A senior family court judge says most sexual abuse goes undetected and has questioned whether claims are always “adequately” investigated.

Mr Justice Peter Jackson says people who have the “courage” to complain then are told that their allegations are “unsubstantiated” find themselves in an “extraordinarily difficult” position.

And he says “unsubstantiated” is sometimes a euphemism for “uninvestigated”.

The judge, who sits in the Family Division of the High Court, has raised concerns after concluding that a bar worker who was not prosecuted had sexually abused his two stepchildren – a girl now 17 and a boy now 16.

He says, in a ruling on the case, that he is satisfied to a “very high degree of probability” that the youngsters had been sexually abused and routinely subjected to violence by their stepfather.

Mr Justice Jackson had been asked to make “findings of fact” at a private family court hearing in Preston, Lancashire, by social workers with responsibility for making child welfare decisions.

No-one has been identified in the ruling – which was published on Wednesday.

But Mr Justice Jackson said the local authority involved was Wigan Council.

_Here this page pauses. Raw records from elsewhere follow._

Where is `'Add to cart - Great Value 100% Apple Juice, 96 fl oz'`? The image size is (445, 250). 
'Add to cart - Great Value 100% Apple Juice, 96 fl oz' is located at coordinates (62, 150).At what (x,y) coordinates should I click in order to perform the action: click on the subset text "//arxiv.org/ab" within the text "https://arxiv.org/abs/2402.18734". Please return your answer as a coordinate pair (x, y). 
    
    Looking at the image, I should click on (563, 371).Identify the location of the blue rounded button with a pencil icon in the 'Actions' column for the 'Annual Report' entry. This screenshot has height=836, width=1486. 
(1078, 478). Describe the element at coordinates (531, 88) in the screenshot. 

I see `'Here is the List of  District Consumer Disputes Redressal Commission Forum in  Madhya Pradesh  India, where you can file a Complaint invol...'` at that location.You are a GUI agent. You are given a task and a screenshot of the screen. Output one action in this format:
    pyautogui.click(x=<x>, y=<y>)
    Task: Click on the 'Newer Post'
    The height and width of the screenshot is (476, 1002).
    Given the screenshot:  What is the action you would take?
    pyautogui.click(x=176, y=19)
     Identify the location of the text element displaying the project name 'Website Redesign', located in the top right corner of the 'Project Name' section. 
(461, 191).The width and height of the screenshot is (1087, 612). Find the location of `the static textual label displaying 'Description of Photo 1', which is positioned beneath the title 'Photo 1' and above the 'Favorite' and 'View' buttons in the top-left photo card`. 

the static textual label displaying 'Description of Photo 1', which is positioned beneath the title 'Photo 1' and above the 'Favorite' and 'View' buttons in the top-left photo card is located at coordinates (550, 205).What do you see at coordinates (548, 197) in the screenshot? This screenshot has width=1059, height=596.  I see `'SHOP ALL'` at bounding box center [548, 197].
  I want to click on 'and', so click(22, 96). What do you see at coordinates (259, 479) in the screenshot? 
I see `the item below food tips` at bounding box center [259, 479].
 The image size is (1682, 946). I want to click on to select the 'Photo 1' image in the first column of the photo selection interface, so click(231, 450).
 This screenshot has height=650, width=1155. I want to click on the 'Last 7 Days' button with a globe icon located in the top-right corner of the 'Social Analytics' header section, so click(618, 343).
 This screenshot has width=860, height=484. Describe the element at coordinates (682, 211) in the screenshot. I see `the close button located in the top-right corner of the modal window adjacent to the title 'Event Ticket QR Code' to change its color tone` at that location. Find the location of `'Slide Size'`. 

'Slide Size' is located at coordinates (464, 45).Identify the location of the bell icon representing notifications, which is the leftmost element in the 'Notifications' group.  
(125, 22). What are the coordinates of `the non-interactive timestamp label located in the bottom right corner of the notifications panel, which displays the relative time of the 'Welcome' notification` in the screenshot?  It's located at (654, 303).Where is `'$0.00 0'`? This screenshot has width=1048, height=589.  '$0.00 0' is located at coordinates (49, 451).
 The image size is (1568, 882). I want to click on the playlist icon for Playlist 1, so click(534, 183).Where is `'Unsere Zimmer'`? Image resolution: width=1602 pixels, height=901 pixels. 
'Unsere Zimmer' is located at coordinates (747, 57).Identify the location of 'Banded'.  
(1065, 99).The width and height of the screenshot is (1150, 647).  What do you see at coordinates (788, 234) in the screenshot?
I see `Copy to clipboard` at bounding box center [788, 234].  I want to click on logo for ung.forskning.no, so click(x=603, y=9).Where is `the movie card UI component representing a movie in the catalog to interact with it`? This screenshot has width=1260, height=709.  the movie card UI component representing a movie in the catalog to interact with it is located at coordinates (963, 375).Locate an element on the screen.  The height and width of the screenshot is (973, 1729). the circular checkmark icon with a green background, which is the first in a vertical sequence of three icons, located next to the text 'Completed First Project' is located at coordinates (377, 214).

And he said his ruling would be made available to police, the Crown Prosecution Service and senior social services managers at the council.

“The perpetrators of sexual abuse are inadequate individuals who control weaker people, often children, for their own gratification. Their behaviour is always an abuse of power,” said Mr Justice Jackson in the ruling.

“The effects of sexual abuse on the victim can be lifelong but, because of the way perpetrators operate, most abuse goes undetected.”

He added: “It takes courage to ask for help. Victims are beset by feelings of shame, guilt and fear. They should be able to have confidence that their accounts will be adequately investigated and that they will be appropriately supported.

“Instead, experience shows that the abuse is often compounded by sceptical or inadequate reactions within the family and beyond.

“It is not always possible to establish where the truth lies but where it is possible to investigate there must be a good reason not to do so.

“The position of a complainant whose allegation is described as ‘unsubstantiated’ is extraordinarily difficult, but sometimes ‘unsubstantiated’ is no more than a euphemism for ‘uninvestigated’.”

Mr Justice Jackson said the mother of the two teenagers in the case he analysed had a total of five children by two fathers.

The judge said the 16-year-old boy and the three youngest children – aged 11, six and two – had been placed into care in the wake of his findings.

He said the 17-year-old girl had complained when she was 15.

She had told police and social services staff that she had been “subject to years of gross sexual and physical abuse” by her stepfather.

Police and a social worker had treated her allegation as “credible” but “child protection procedures” had not been invoked.

“She was treated as a child in need and no child protection procedures were invoked,” said Mr Justice Jackson.

“It might well be asked: what was in it for this young person to confide in the authorities if these were to be the consequences?”